*** Begin section ***

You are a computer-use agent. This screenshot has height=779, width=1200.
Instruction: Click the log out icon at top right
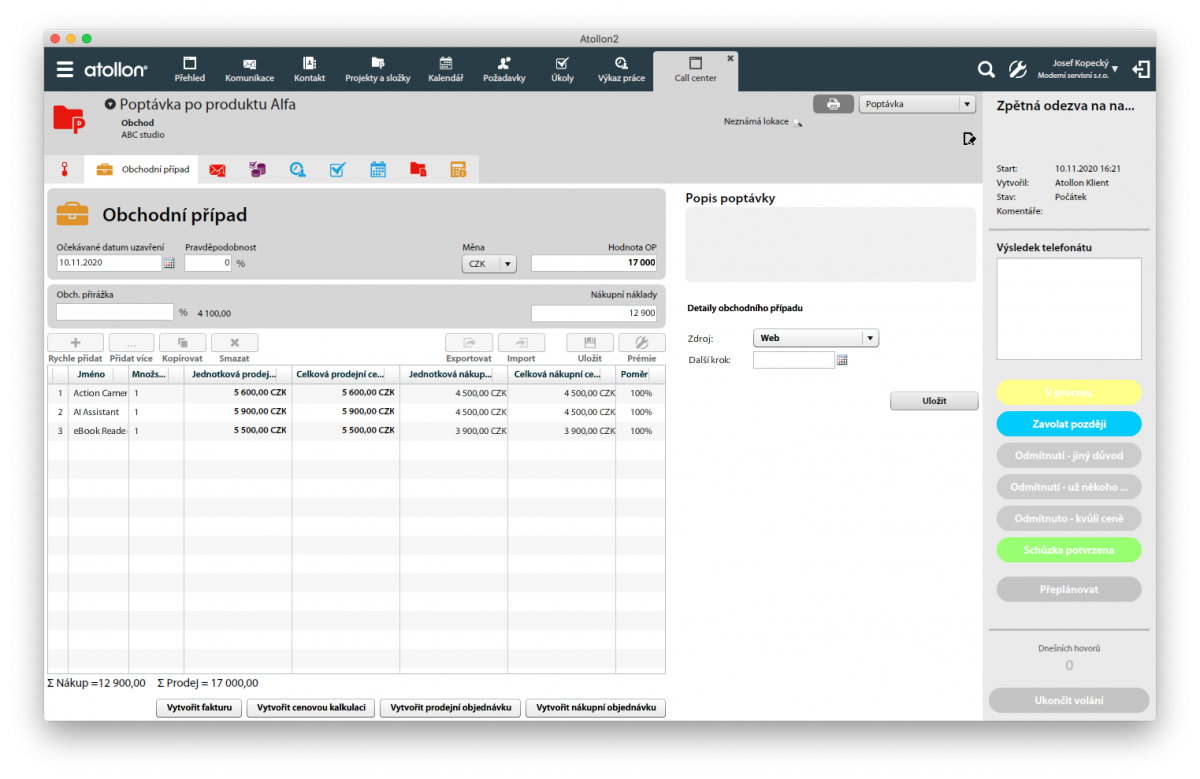pyautogui.click(x=1140, y=70)
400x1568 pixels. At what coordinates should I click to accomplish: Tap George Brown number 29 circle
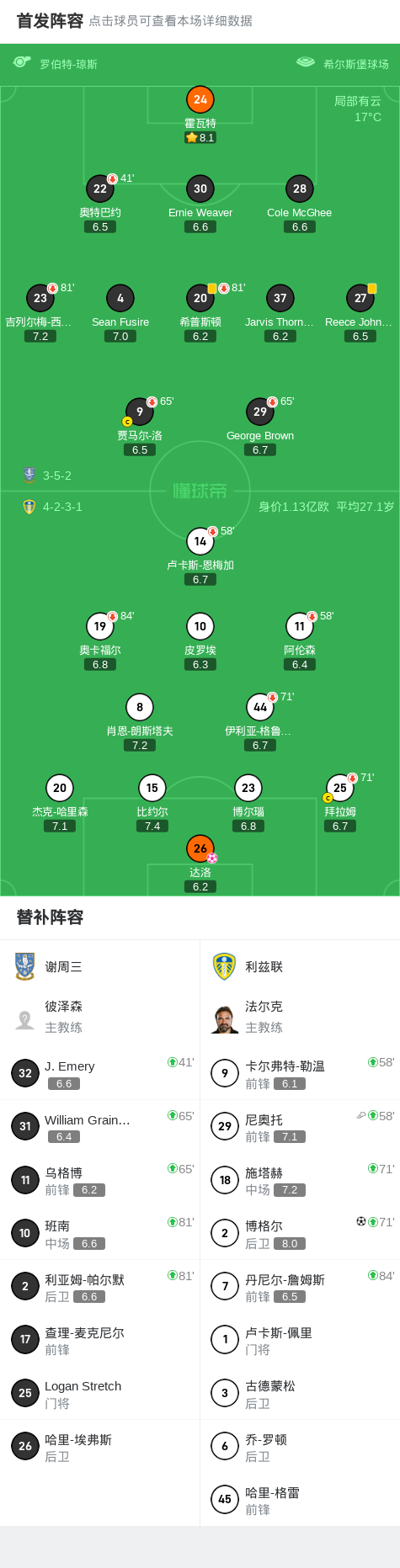pos(260,412)
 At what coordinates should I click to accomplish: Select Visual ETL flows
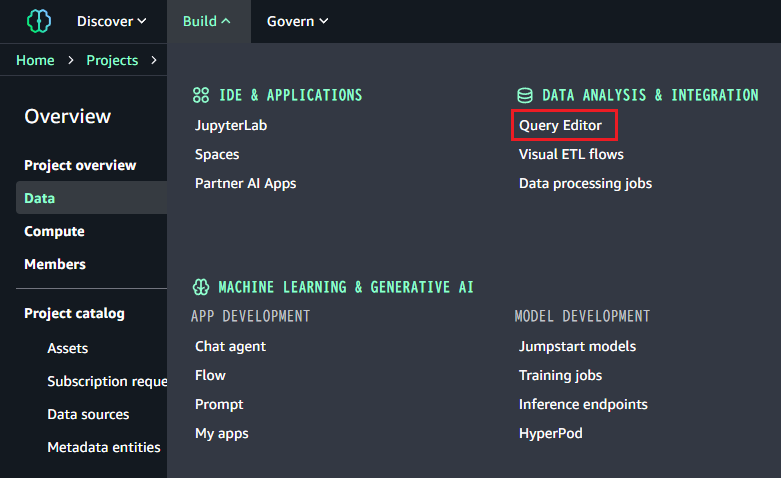tap(571, 155)
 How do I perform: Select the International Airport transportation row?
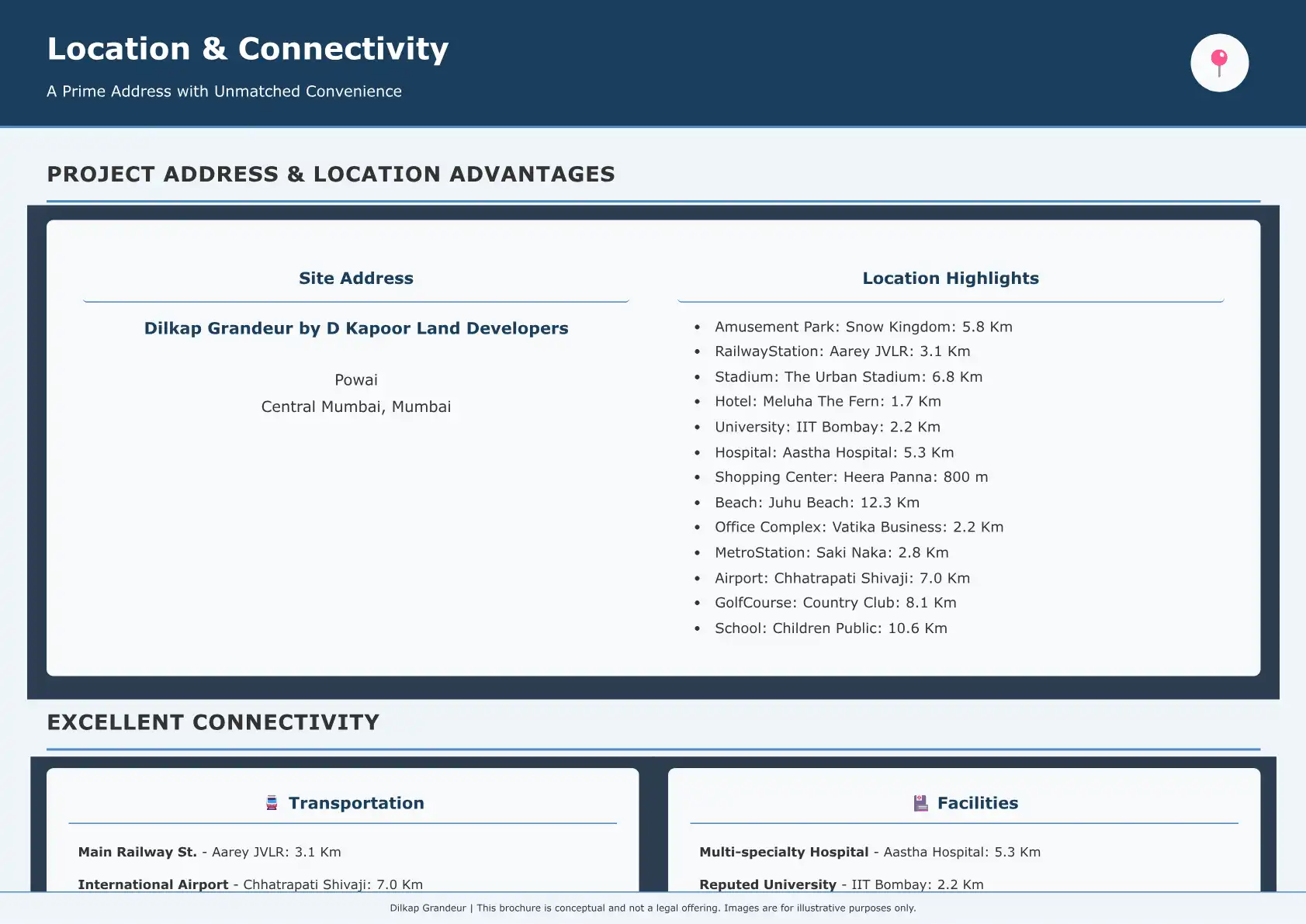point(250,884)
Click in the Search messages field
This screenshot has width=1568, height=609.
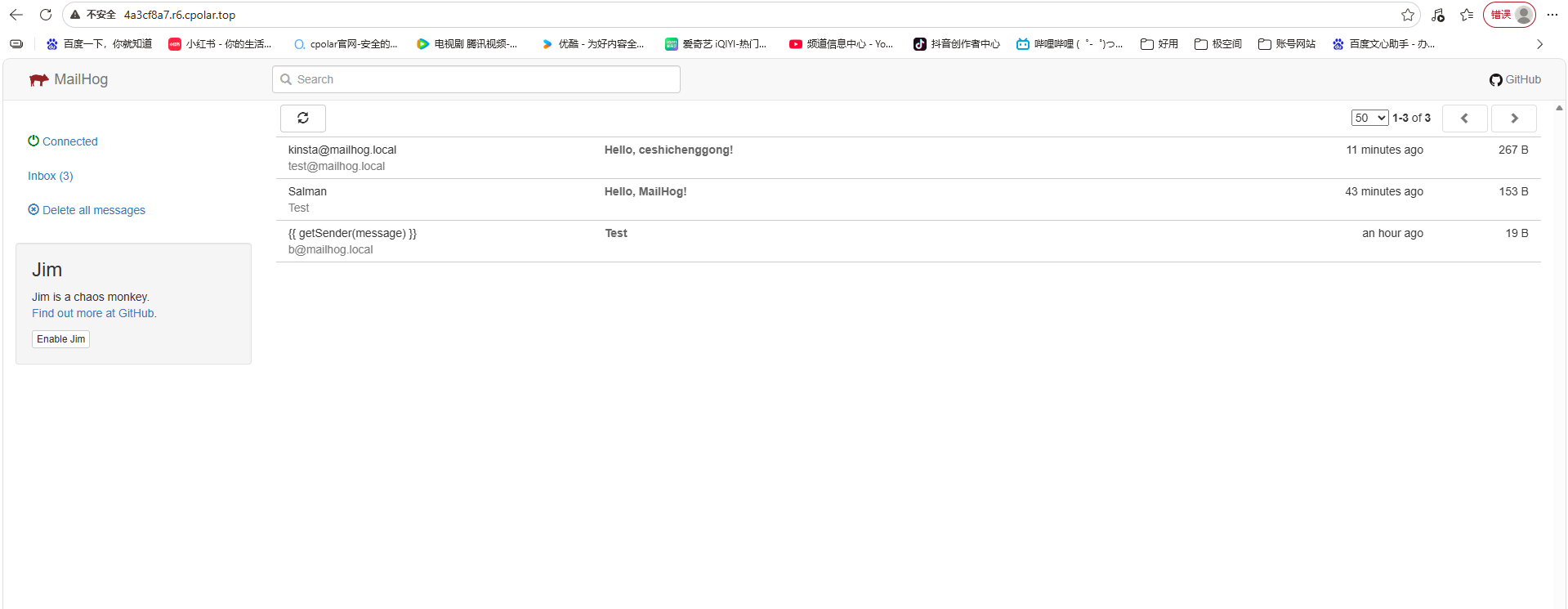[476, 79]
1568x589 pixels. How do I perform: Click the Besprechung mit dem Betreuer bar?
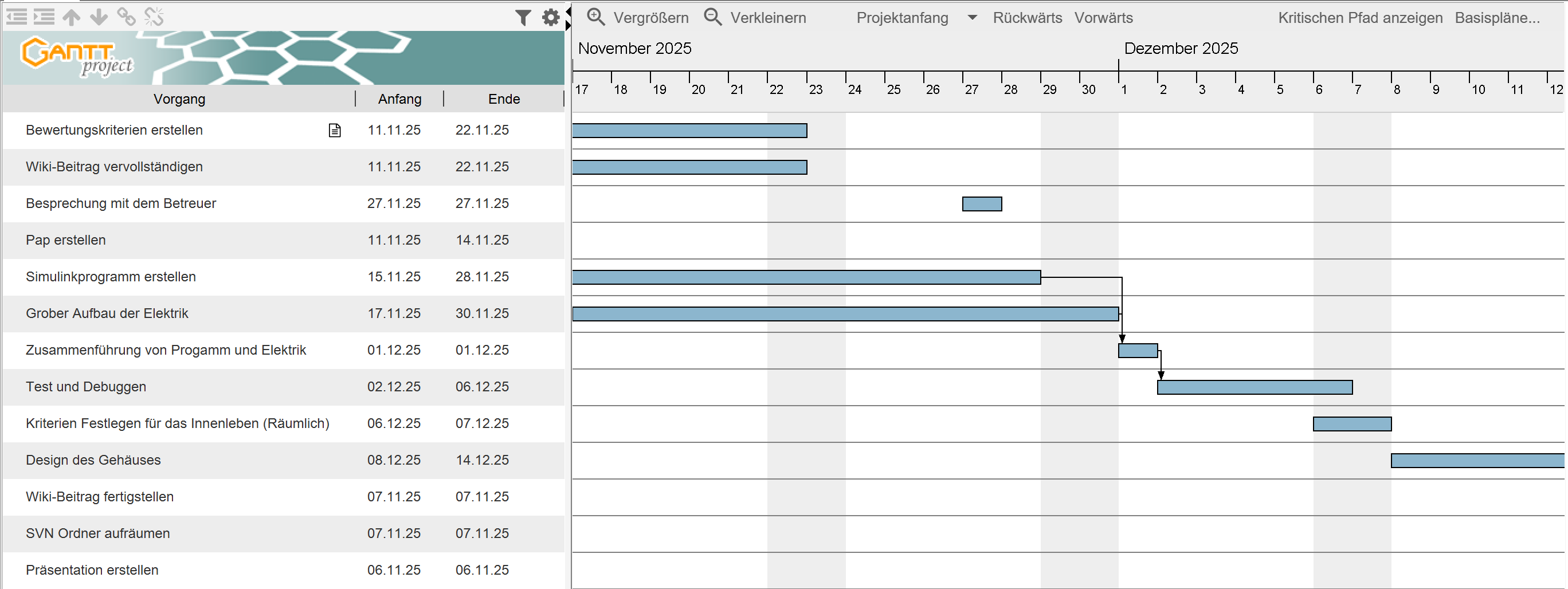[981, 204]
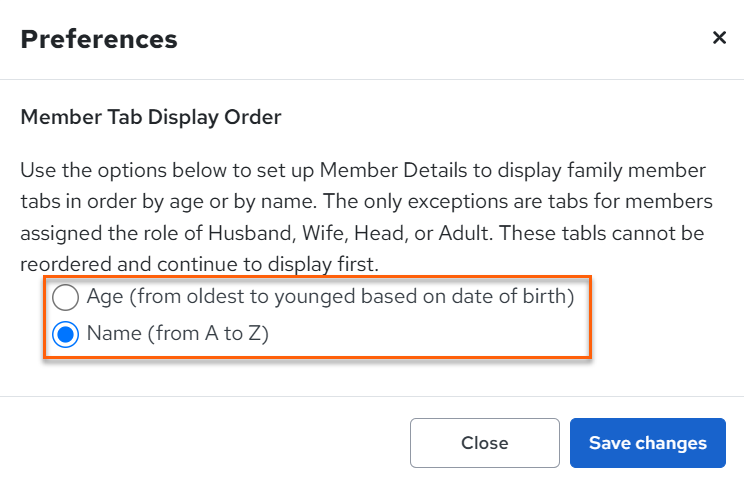The image size is (744, 486).
Task: Select the Age sort order radio button
Action: click(x=65, y=297)
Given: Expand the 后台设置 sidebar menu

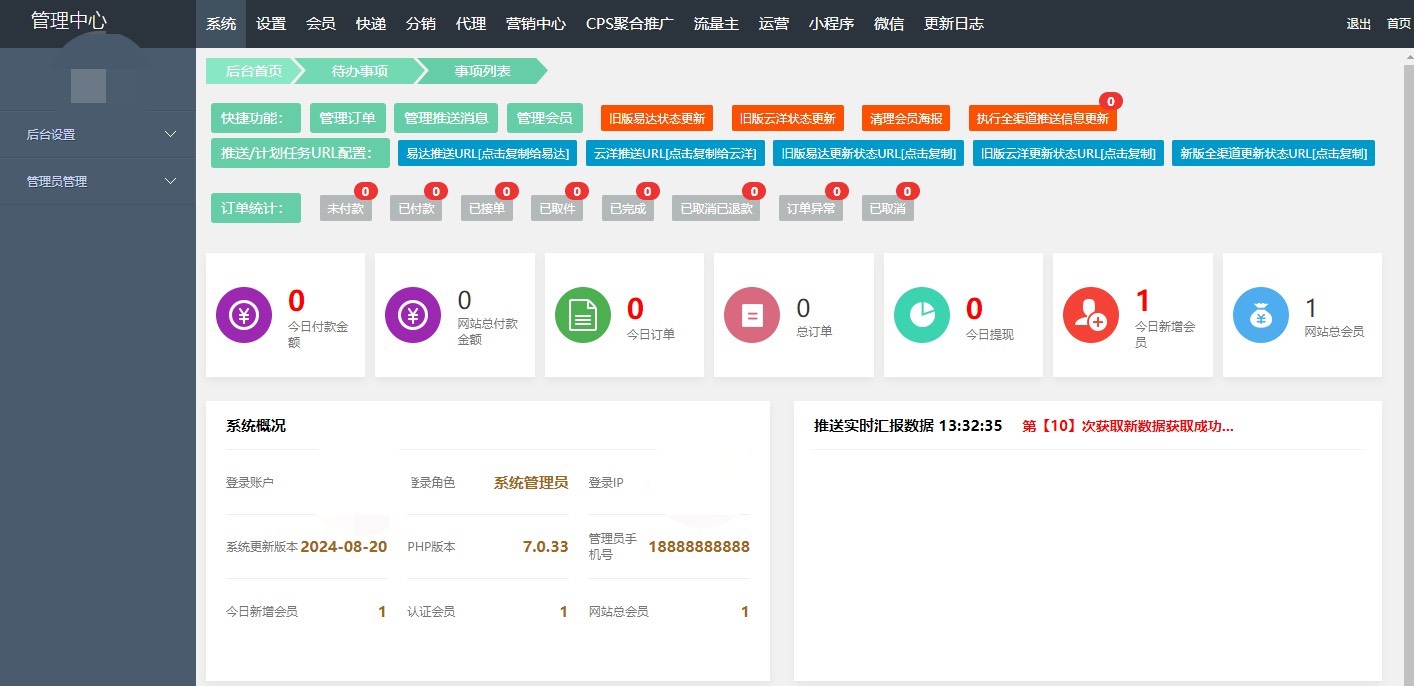Looking at the screenshot, I should tap(98, 134).
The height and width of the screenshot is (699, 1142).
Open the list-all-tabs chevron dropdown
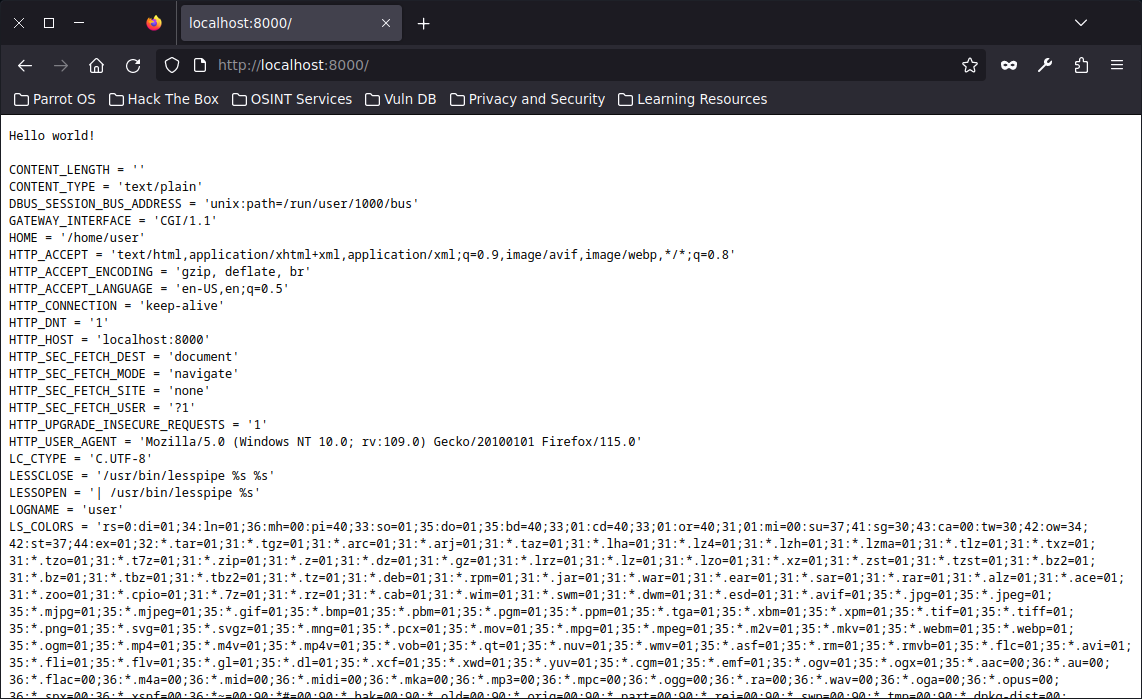click(x=1080, y=22)
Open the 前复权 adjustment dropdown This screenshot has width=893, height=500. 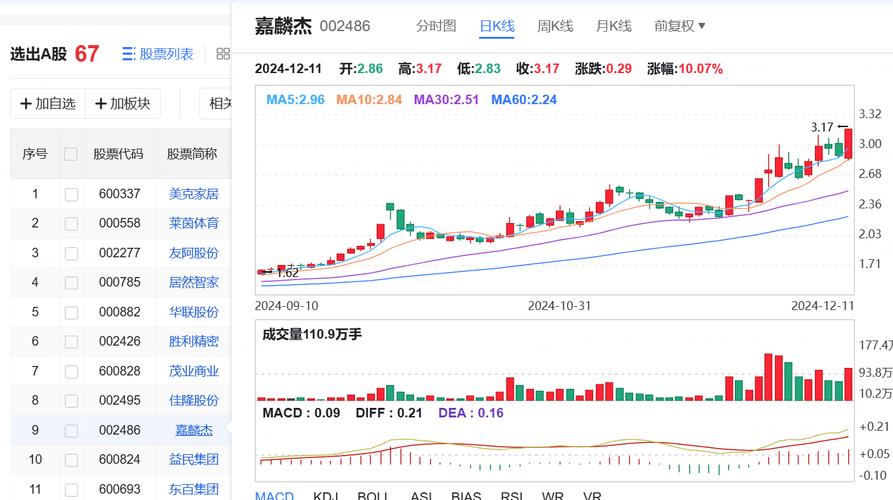(x=679, y=26)
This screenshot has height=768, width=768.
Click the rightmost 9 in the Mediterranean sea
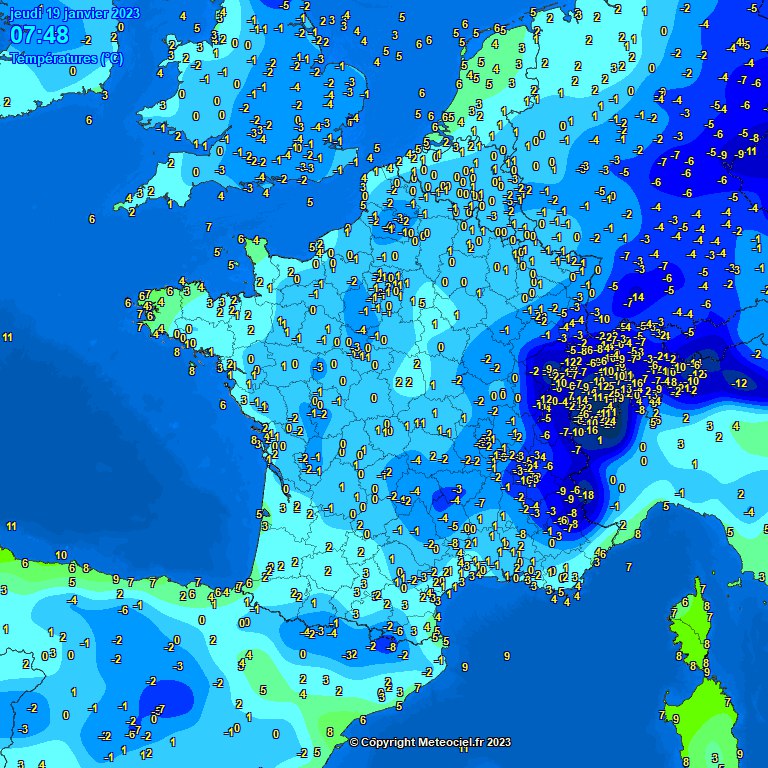coord(507,656)
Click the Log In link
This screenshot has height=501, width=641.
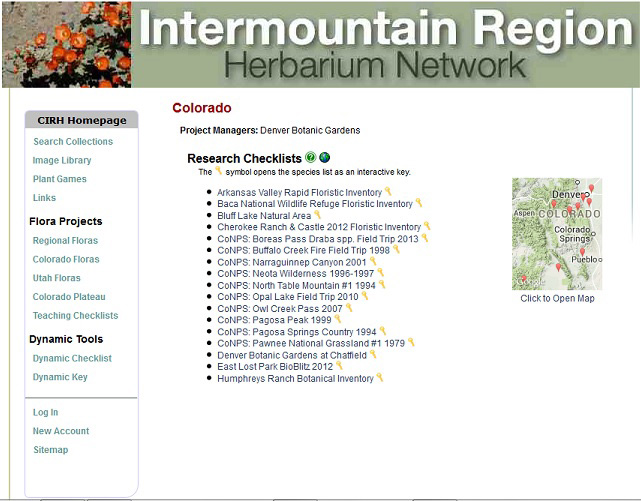(46, 412)
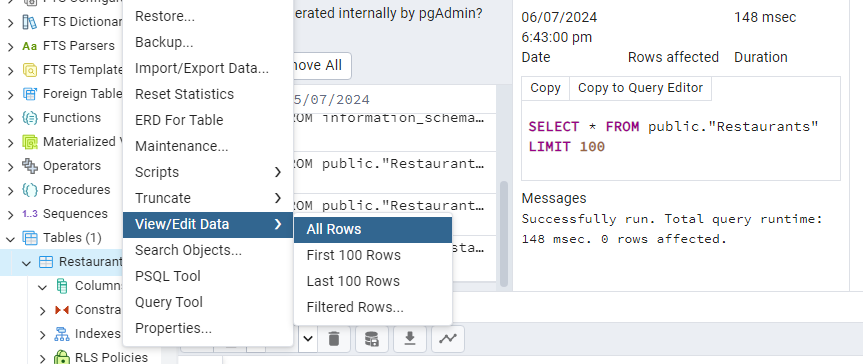863x364 pixels.
Task: Click the Operators tree icon
Action: click(29, 166)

*** End section ***

_Required work_
The copy should run from the first line of the material above through the line with "Click in the Search messages field", repeated exactly and without pictures.

_Reply_
You are a computer-use agent. This screenshot has height=779, width=1200.
Instruction: Click the log out icon at top right
pyautogui.click(x=1140, y=70)
400x1568 pixels. At what coordinates should I click to accomplish: Tap George Brown number 29 circle
pos(260,412)
 At what coordinates should I click to accomplish: Select Visual ETL flows
tap(571, 155)
 How do I perform: Select the International Airport transportation row?
point(250,884)
Click in the Search messages field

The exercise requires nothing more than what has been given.